— START OF GIVEN RECORDS —
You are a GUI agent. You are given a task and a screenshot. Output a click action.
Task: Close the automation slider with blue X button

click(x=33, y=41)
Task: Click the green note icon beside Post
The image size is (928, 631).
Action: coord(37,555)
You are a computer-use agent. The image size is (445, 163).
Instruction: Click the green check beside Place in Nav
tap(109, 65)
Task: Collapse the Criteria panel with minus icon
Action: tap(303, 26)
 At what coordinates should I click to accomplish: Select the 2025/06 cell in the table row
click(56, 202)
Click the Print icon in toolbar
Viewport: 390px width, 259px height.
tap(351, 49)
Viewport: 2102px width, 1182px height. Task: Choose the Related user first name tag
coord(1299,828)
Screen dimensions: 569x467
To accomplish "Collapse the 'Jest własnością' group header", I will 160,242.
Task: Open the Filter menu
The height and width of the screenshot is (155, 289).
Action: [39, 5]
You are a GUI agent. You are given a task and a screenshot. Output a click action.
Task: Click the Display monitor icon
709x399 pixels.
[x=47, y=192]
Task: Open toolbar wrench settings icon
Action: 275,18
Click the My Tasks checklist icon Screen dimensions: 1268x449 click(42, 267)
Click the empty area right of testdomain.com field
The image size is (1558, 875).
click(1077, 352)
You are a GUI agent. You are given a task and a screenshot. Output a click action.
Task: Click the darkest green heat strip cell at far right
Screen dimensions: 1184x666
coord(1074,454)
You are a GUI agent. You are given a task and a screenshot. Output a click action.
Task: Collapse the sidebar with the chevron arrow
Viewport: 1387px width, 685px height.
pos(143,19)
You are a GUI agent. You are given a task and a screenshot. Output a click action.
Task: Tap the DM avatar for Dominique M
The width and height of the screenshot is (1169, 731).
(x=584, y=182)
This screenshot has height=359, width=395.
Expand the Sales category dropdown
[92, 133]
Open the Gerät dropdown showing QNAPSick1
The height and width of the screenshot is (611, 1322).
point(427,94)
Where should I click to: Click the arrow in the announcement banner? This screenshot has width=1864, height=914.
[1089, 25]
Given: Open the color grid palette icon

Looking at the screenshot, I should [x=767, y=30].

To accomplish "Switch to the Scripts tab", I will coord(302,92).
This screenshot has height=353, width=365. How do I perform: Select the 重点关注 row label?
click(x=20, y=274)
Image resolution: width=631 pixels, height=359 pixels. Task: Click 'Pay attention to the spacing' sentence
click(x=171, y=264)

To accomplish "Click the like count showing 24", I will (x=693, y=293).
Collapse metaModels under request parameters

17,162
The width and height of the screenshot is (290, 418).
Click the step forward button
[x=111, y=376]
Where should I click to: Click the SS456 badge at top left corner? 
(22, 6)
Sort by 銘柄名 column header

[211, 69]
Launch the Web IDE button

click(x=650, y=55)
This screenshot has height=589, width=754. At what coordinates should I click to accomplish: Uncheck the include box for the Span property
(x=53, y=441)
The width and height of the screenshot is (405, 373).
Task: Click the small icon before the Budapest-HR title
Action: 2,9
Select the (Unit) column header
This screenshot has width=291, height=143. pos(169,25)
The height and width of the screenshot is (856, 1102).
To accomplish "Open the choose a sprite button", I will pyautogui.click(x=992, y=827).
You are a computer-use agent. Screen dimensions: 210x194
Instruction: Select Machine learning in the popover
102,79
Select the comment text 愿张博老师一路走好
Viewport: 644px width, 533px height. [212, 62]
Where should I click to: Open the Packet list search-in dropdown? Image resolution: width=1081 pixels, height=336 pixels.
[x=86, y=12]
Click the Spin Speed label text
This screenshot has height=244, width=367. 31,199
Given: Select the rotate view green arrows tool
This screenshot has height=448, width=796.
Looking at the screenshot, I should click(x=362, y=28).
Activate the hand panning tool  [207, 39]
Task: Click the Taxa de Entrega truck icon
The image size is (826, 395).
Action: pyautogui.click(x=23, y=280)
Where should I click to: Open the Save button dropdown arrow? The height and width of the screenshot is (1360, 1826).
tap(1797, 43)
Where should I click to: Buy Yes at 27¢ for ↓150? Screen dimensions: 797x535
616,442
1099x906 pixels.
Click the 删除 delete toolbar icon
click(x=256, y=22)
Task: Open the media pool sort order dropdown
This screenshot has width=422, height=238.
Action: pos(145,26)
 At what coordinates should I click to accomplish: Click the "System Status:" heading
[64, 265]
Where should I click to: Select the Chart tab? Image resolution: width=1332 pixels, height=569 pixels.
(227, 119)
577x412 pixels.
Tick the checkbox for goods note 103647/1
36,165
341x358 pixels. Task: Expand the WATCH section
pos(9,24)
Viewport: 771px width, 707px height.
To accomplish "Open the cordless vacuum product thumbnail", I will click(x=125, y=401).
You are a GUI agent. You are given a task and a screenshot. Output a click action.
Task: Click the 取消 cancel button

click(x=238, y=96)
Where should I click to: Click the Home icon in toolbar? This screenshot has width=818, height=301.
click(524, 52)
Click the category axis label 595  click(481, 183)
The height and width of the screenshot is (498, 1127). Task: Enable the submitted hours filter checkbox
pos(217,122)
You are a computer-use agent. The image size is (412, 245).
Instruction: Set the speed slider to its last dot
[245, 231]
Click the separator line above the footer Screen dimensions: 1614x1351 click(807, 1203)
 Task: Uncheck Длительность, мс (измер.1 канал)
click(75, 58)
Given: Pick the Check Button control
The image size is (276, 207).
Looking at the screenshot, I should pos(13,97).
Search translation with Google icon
— END OF GIVEN RECORDS —
Recast the full listing above as a Markdown table with two columns, Row and Line. Put each line in its own row, numbered in order, and skip blank lines.

| Row | Line |
|---|---|
| 1 | You are a GUI agent. You are given a task and a screenshot. Output a click action. |
| 2 | Task: Close the automation slider with blue X button |
| 3 | click(x=33, y=41) |
| 4 | Task: Click the green note icon beside Post |
| 5 | The image size is (928, 631). |
| 6 | Action: coord(37,555) |
| 7 | You are a computer-use agent. The image size is (445, 163). |
| 8 | Instruction: Click the green check beside Place in Nav |
| 9 | tap(109, 65) |
| 10 | Task: Collapse the Criteria panel with minus icon |
| 11 | Action: tap(303, 26) |
| 12 |  At what coordinates should I click to accomplish: Select the 2025/06 cell in the table row |
| 13 | click(56, 202) |
| 14 | Click the Print icon in toolbar |
| 15 | Viewport: 390px width, 259px height. |
| 16 | tap(351, 49) |
| 17 | Viewport: 2102px width, 1182px height. Task: Choose the Related user first name tag |
| 18 | coord(1299,828) |
| 19 | Screen dimensions: 569x467 |
| 20 | To accomplish "Collapse the 'Jest własnością' group header", I will 160,242. |
| 21 | Task: Open the Filter menu |
| 22 | The height and width of the screenshot is (155, 289). |
| 23 | Action: [39, 5] |
| 24 | You are a GUI agent. You are given a task and a screenshot. Output a click action. |
| 25 | Task: Click the Display monitor icon |
| 26 | 709x399 pixels. |
| 27 | [x=47, y=192] |
| 28 | Task: Open toolbar wrench settings icon |
| 29 | Action: 275,18 |
| 30 | Click the My Tasks checklist icon Screen dimensions: 1268x449 click(42, 267) |
| 31 | Click the empty area right of testdomain.com field |
| 32 | The image size is (1558, 875). |
| 33 | click(1077, 352) |
| 34 | You are a GUI agent. You are given a task and a screenshot. Output a click action. |
| 35 | Task: Click the darkest green heat strip cell at far right |
| 36 | Screen dimensions: 1184x666 |
| 37 | coord(1074,454) |
| 38 | You are a GUI agent. You are given a task and a screenshot. Output a click action. |
| 39 | Task: Collapse the sidebar with the chevron arrow |
| 40 | Viewport: 1387px width, 685px height. |
| 41 | pos(143,19) |
| 42 | You are a GUI agent. You are given a task and a screenshot. Output a click action. |
| 43 | Task: Tap the DM avatar for Dominique M |
| 44 | The width and height of the screenshot is (1169, 731). |
| 45 | (x=584, y=182) |
| 46 | This screenshot has height=359, width=395. |
| 47 | Expand the Sales category dropdown |
| 48 | [92, 133] |
| 49 | Open the Gerät dropdown showing QNAPSick1 |
| 50 | The height and width of the screenshot is (611, 1322). |
| 51 | point(427,94) |
| 52 | Where should I click to: Click the arrow in the announcement banner? This screenshot has width=1864, height=914. |
| 53 | [1089, 25] |
| 54 | Given: Open the color grid palette icon |
| 55 | Looking at the screenshot, I should [x=767, y=30]. |
| 56 | To accomplish "Switch to the Scripts tab", I will coord(302,92). |
| 57 | This screenshot has height=353, width=365. How do I perform: Select the 重点关注 row label? |
| 58 | click(x=20, y=274) |
| 59 | Image resolution: width=631 pixels, height=359 pixels. Task: Click 'Pay attention to the spacing' sentence |
| 60 | click(x=171, y=264) |
| 61 | To accomplish "Click the like count showing 24", I will (x=693, y=293). |
| 62 | Collapse metaModels under request parameters |
| 63 | 17,162 |
| 64 | The width and height of the screenshot is (290, 418). |
| 65 | Click the step forward button |
| 66 | [x=111, y=376] |
| 67 | Where should I click to: Click the SS456 badge at top left corner?  |
| 68 | (22, 6) |
| 69 | Sort by 銘柄名 column header |
| 70 | [211, 69] |
| 71 | Launch the Web IDE button |
| 72 | click(x=650, y=55) |
| 73 | This screenshot has height=589, width=754. At what coordinates should I click to accomplish: Uncheck the include box for the Span property |
| 74 | (x=53, y=441) |
| 75 | The width and height of the screenshot is (405, 373). |
| 76 | Task: Click the small icon before the Budapest-HR title |
| 77 | Action: 2,9 |
| 78 | Select the (Unit) column header |
| 79 | This screenshot has width=291, height=143. pos(169,25) |
| 80 | The height and width of the screenshot is (856, 1102). |
| 81 | To accomplish "Open the choose a sprite button", I will pyautogui.click(x=992, y=827). |
| 82 | You are a computer-use agent. Screen dimensions: 210x194 |
| 83 | Instruction: Select Machine learning in the popover |
| 84 | 102,79 |
| 85 | Select the comment text 愿张博老师一路走好 |
| 86 | Viewport: 644px width, 533px height. [212, 62] |
| 87 | Where should I click to: Open the Packet list search-in dropdown? Image resolution: width=1081 pixels, height=336 pixels. |
| 88 | [x=86, y=12] |
| 89 | Click the Spin Speed label text |
| 90 | This screenshot has height=244, width=367. 31,199 |
| 91 | Given: Select the rotate view green arrows tool |
| 92 | This screenshot has height=448, width=796. |
| 93 | Looking at the screenshot, I should click(x=362, y=28). |
| 94 | Activate the hand panning tool  [207, 39] |
| 95 | Task: Click the Taxa de Entrega truck icon |
| 96 | The image size is (826, 395). |
| 97 | Action: pyautogui.click(x=23, y=280) |
| 98 | Where should I click to: Open the Save button dropdown arrow? The height and width of the screenshot is (1360, 1826). |
| 99 | tap(1797, 43) |
| 100 | Where should I click to: Buy Yes at 27¢ for ↓150? Screen dimensions: 797x535 |
| 101 | 616,442 |
| 102 | 1099x906 pixels. |
| 103 | Click the 删除 delete toolbar icon |
| 104 | click(x=256, y=22) |
| 105 | Task: Open the media pool sort order dropdown |
| 106 | This screenshot has width=422, height=238. |
| 107 | Action: pos(145,26) |
| 108 |  At what coordinates should I click to accomplish: Click the "System Status:" heading |
| 109 | [64, 265] |
| 110 | Where should I click to: Select the Chart tab? Image resolution: width=1332 pixels, height=569 pixels. |
| 111 | (227, 119) |
| 112 | 577x412 pixels. |
| 113 | Tick the checkbox for goods note 103647/1 |
| 114 | 36,165 |
| 115 | 341x358 pixels. Task: Expand the WATCH section |
| 116 | pos(9,24) |
| 117 | Viewport: 771px width, 707px height. |
| 118 | To accomplish "Open the cordless vacuum product thumbnail", I will click(x=125, y=401). |
| 119 | You are a GUI agent. You are given a task and a screenshot. Output a click action. |
| 120 | Task: Click the 取消 cancel button |
| 121 | click(x=238, y=96) |
| 122 | Where should I click to: Click the Home icon in toolbar? This screenshot has width=818, height=301. |
| 123 | click(524, 52) |
| 124 | Click the category axis label 595  click(481, 183) |
| 125 | The height and width of the screenshot is (498, 1127). Task: Enable the submitted hours filter checkbox |
| 126 | pos(217,122) |
| 127 | You are a computer-use agent. The image size is (412, 245). |
| 128 | Instruction: Set the speed slider to its last dot |
| 129 | [245, 231] |
| 130 | Click the separator line above the footer Screen dimensions: 1614x1351 click(807, 1203) |
| 131 |  Task: Uncheck Длительность, мс (измер.1 канал) |
| 132 | click(75, 58) |
| 133 | Given: Pick the Check Button control |
| 134 | The image size is (276, 207). |
| 135 | Looking at the screenshot, I should pos(13,97). |
| 136 | Search translation with Google icon |